How Outer Coordination Sphere Modifications Can Impact Metal Structures in Proteins: A Crystallographic Evaluation

A challenging objective of de novo metalloprotein design is to control of the outer coordination spheres of an active site to fine tune metal properties. The well‐defined three stranded coiled coils, TRI and CoilSer peptides, are used to address this question. Substitution of Cys for Leu yields a thiophilic site within the core. Metals such as Hg II , Pb II , and As III result in trigonal planar or trigonal pyramidal geometries; however, spectroscopic studies have shown that Cd II forms three‐, four‐ or five‐coordinate Cd II S 3 (OH 2 ) x (in which x= 0–2) when the outer coordination spheres are perturbed. Unfortunately, there has been little crystallographic examination of these proteins to explain the observations. Here, the high‐resolution X‐ray structures of apo‐ and mercurated proteins are compared to explain the modifications that lead to metal coordination number and geometry variation.

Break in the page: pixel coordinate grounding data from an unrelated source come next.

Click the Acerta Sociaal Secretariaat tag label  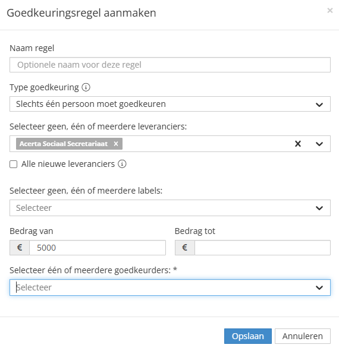pos(64,144)
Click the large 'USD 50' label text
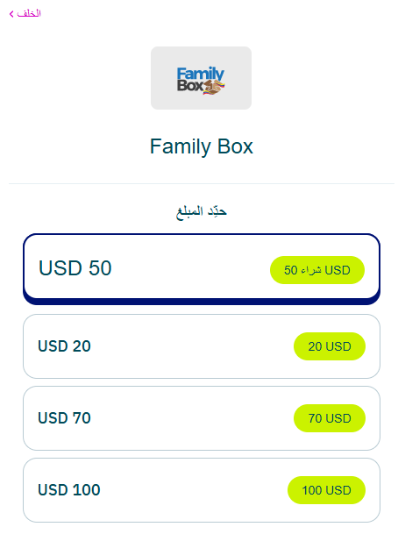Viewport: 398px width, 534px height. click(75, 268)
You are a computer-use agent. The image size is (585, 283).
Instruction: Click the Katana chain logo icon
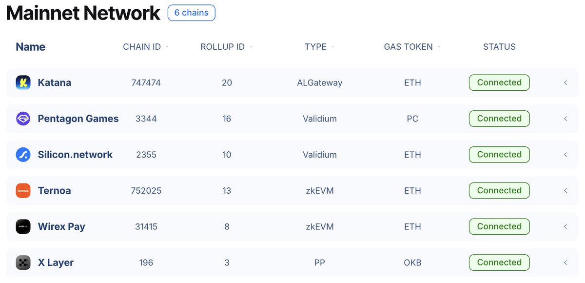(x=23, y=82)
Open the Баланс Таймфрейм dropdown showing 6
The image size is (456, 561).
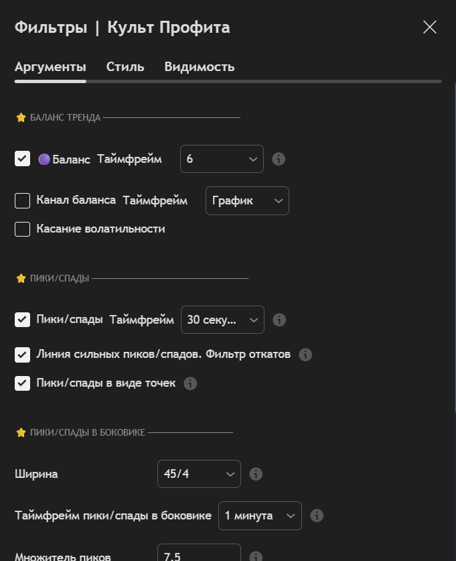222,159
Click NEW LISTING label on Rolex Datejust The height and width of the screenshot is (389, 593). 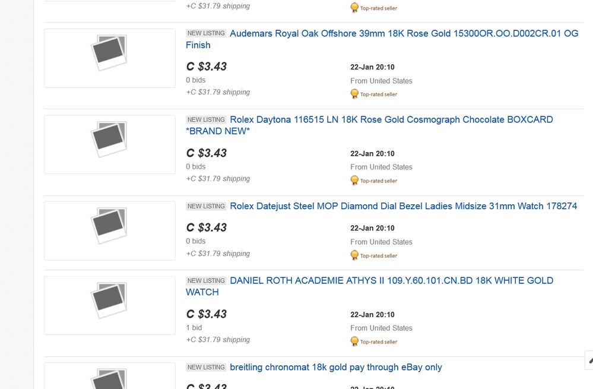(x=206, y=206)
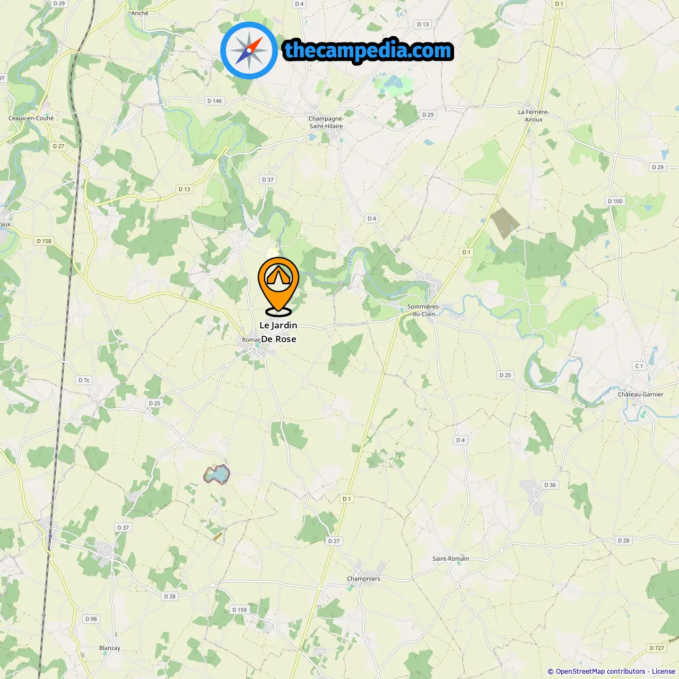Click the D 37 road shield near Le Clain
Image resolution: width=679 pixels, height=679 pixels.
pyautogui.click(x=268, y=179)
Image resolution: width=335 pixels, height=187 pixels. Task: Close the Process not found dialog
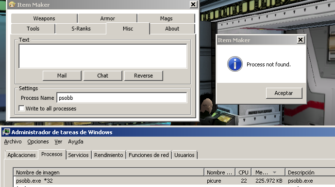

It reveals that Ala substitution for Leu opens a cavity above the Cys site allowing for water excess, facilitating Cd II S 3 (OH 2 ). Replacement of Cys by Pen restricts thiol rotation, causing a shift in the metal‐binding plane, which displaces water, forming Cd II S 3 . Residue d ‐Leu, above the Cys site, reorients the side chain towards the Cys layer, diminishing the space for water accommodation yielding Cd II S 3 , whereas d ‐Leu below opens more space, allowing for equal Cd II S 3 (OH 2 ) and Cd II S 3 (OH 2 ) 2 . These studies provide insights into how to control desired metal geometries in metalloproteins by using coded and non‐coded amino acids.